**Selected excerpt:**
A proposed circumcision ban is likely headed for San Francisco's ballot in November.
"We are on track to submit the required number of signatures," Lloyd Schofield, the retired hotel credit manager behind the initiative, told The Bay Citizen.
Supporters have until April 26 to gather 7,200 valid signatures. Schofield said he aims to surpass that figure before the deadline.
The measure would make it "unlawful to circumcise, excise, cut, or mutilate the whole or any part of the foreskin, testicles, or penis of another person who has not attained the age of 18 years."
Violators of the ordinance would be deemed guilty of a misdemeanor and, if convicted, could face a year in jail and a $1,000 fine.
Schofield refused to reveal how many valid signatures had been gathered to date and the The Bay Citizen has not viewed copies of the signed the petitions. But Schofield said 10 to 15 volunteers have hit the streets regularly gathering signatures. The campaign is also using paid signature gatherers, he said.
At the Anti-Defamation League's regional office in San Francisco, Nancy Appel was reluctant to take Schofield's statements at face value. "He can say whatever he wants but we have no idea if this will end up on the ballot and we won't know until after the end of April," she said.

**Given records:**
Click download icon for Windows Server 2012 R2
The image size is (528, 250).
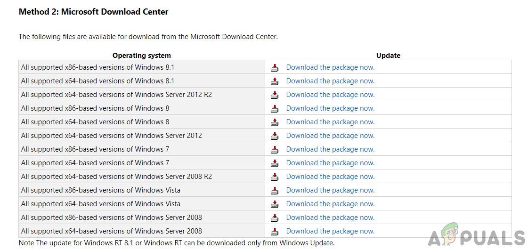[275, 95]
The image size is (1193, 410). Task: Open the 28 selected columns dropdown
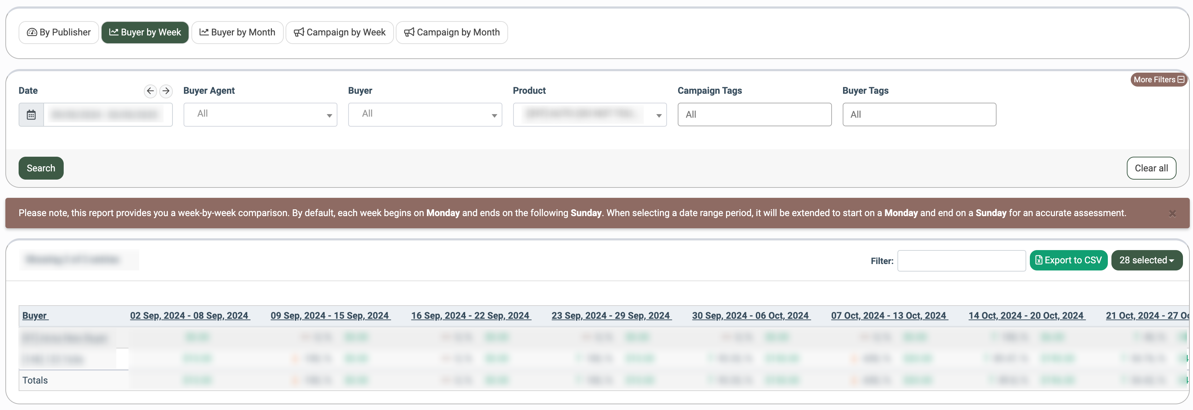point(1146,260)
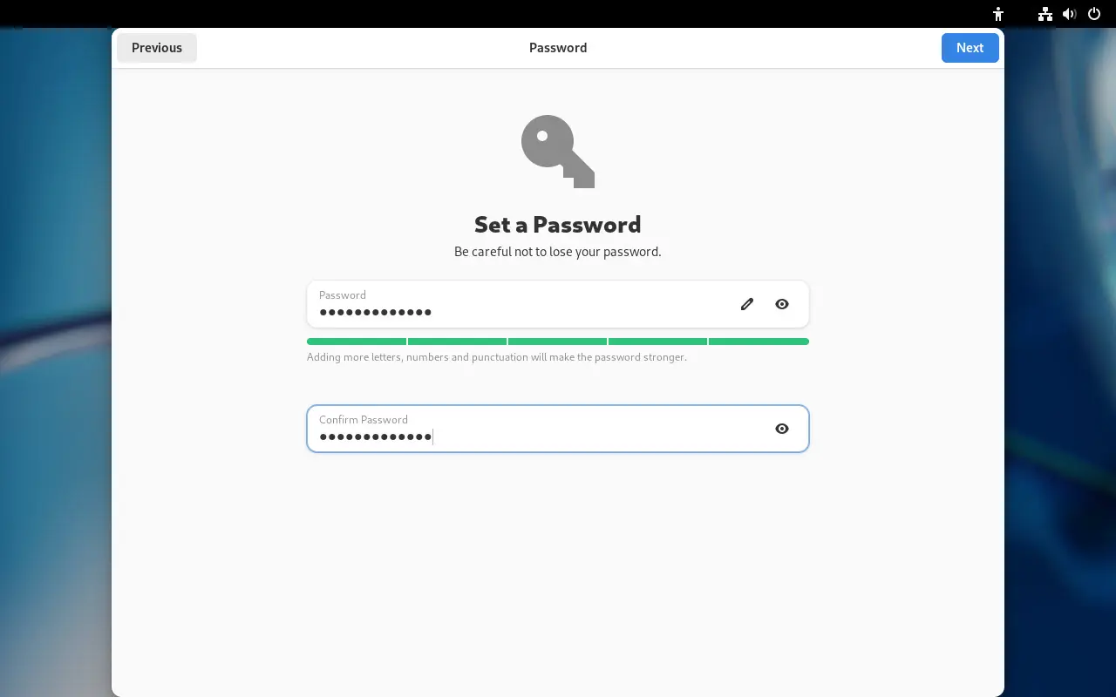Click the second segment of strength bar

(x=457, y=342)
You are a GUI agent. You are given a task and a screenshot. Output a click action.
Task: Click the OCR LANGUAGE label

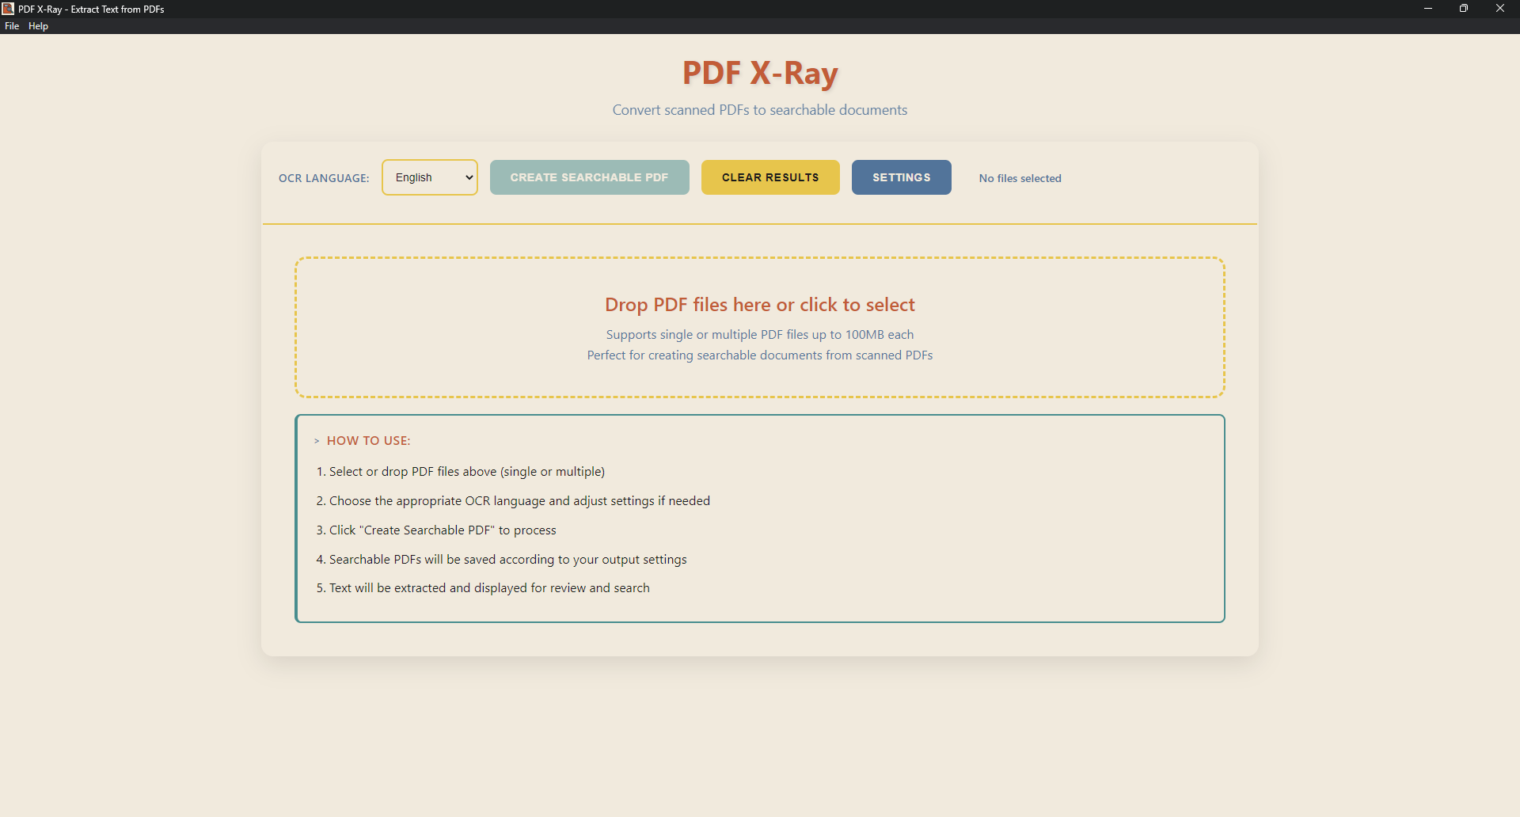pos(323,178)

**Written exercise A:** Copy the stretch of the circumcision ban article from "Schofield refused to" through "gatherers, he said.".
**Written exercise B:**
Using the circumcision ban article, answer these:
(i) By what date must supporters gather their signatures?
(ii) How many valid signatures are required?
(iii) What is the largest fine a convicted violator could face?
**Written exercise C:** From the circumcision ban article, list every action the measure's quoted wording would make unlawful.

**Output A:**
Schofield refused to reveal how many valid signatures had been gathered to date and the The Bay Citizen has not viewed copies of the signed the petitions. But Schofield said 10 to 15 volunteers have hit the streets regularly gathering signatures. The campaign is also using paid signature gatherers, he said.

**Output B:**
(i) April 26
(ii) 7,200
(iii) $1,000

**Output C:** circumcise, excise, cut, mutilate